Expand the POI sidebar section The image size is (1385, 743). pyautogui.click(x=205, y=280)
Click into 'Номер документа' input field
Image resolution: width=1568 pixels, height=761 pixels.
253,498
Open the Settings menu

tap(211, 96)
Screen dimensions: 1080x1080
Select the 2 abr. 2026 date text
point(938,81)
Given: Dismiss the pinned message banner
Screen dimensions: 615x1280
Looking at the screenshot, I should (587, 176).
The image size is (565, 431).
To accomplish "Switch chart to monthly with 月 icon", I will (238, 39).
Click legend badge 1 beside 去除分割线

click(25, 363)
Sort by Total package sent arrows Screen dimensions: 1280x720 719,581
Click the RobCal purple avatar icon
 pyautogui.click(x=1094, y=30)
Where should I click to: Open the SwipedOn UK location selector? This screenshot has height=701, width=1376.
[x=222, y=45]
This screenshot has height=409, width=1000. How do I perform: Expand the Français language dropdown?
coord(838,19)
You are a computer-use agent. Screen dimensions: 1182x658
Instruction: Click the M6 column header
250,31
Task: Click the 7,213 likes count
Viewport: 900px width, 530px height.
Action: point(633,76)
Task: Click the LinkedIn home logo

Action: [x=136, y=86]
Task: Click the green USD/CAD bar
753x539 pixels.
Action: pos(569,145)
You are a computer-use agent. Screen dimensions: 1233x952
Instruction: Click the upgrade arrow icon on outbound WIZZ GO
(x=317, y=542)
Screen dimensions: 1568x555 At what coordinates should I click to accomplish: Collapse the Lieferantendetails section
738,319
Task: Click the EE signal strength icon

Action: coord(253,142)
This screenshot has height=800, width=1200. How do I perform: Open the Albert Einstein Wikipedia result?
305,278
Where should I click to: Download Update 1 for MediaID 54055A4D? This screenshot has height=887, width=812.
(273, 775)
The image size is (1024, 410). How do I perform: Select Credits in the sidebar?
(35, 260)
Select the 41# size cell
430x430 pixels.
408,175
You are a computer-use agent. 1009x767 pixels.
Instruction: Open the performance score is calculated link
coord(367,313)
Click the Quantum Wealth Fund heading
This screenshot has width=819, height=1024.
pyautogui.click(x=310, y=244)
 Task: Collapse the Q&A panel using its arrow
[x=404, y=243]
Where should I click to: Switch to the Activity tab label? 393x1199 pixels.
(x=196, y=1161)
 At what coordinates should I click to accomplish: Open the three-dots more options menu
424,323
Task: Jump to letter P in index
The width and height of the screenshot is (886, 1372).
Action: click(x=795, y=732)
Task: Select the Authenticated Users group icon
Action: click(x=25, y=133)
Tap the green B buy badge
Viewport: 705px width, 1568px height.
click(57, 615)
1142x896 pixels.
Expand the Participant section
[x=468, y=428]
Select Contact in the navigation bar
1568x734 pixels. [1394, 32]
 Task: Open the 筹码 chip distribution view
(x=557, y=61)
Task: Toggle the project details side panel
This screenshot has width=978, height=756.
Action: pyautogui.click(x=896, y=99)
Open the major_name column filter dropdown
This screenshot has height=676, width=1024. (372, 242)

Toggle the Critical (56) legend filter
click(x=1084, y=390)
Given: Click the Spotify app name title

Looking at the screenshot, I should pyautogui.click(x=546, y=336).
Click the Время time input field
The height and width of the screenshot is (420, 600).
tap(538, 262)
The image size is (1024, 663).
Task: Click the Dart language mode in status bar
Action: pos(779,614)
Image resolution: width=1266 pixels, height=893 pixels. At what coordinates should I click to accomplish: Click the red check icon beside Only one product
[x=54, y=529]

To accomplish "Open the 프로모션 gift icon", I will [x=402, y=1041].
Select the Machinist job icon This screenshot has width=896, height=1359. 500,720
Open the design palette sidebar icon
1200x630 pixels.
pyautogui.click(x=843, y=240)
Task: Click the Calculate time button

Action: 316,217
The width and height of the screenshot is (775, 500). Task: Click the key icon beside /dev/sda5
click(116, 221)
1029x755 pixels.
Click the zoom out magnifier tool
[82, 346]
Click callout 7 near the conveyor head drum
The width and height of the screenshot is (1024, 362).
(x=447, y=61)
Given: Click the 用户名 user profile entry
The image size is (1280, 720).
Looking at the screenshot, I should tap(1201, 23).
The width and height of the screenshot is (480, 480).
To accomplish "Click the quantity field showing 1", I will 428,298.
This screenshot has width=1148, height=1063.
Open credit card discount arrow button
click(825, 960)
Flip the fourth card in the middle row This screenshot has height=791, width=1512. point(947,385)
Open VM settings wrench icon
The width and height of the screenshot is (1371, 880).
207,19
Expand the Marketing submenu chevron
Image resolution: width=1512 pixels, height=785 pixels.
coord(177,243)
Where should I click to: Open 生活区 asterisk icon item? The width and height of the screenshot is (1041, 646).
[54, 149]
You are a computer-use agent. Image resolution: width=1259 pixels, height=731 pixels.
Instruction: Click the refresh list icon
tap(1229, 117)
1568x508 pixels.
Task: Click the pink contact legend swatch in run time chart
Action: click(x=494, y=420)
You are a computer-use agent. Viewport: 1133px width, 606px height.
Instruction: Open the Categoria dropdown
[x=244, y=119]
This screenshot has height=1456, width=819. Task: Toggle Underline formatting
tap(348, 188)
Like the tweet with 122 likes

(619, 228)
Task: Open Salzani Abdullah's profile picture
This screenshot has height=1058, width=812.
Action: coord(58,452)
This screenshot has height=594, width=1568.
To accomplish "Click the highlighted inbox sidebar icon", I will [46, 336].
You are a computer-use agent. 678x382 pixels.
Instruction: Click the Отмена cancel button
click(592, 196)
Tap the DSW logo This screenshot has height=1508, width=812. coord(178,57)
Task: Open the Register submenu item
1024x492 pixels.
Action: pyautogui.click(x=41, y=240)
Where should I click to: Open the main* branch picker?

========

▶ [Aim of the task]
Go over the records above line by line and count those holding the word "profile". Reply only with the number.

▶ [Answer for this exercise]
2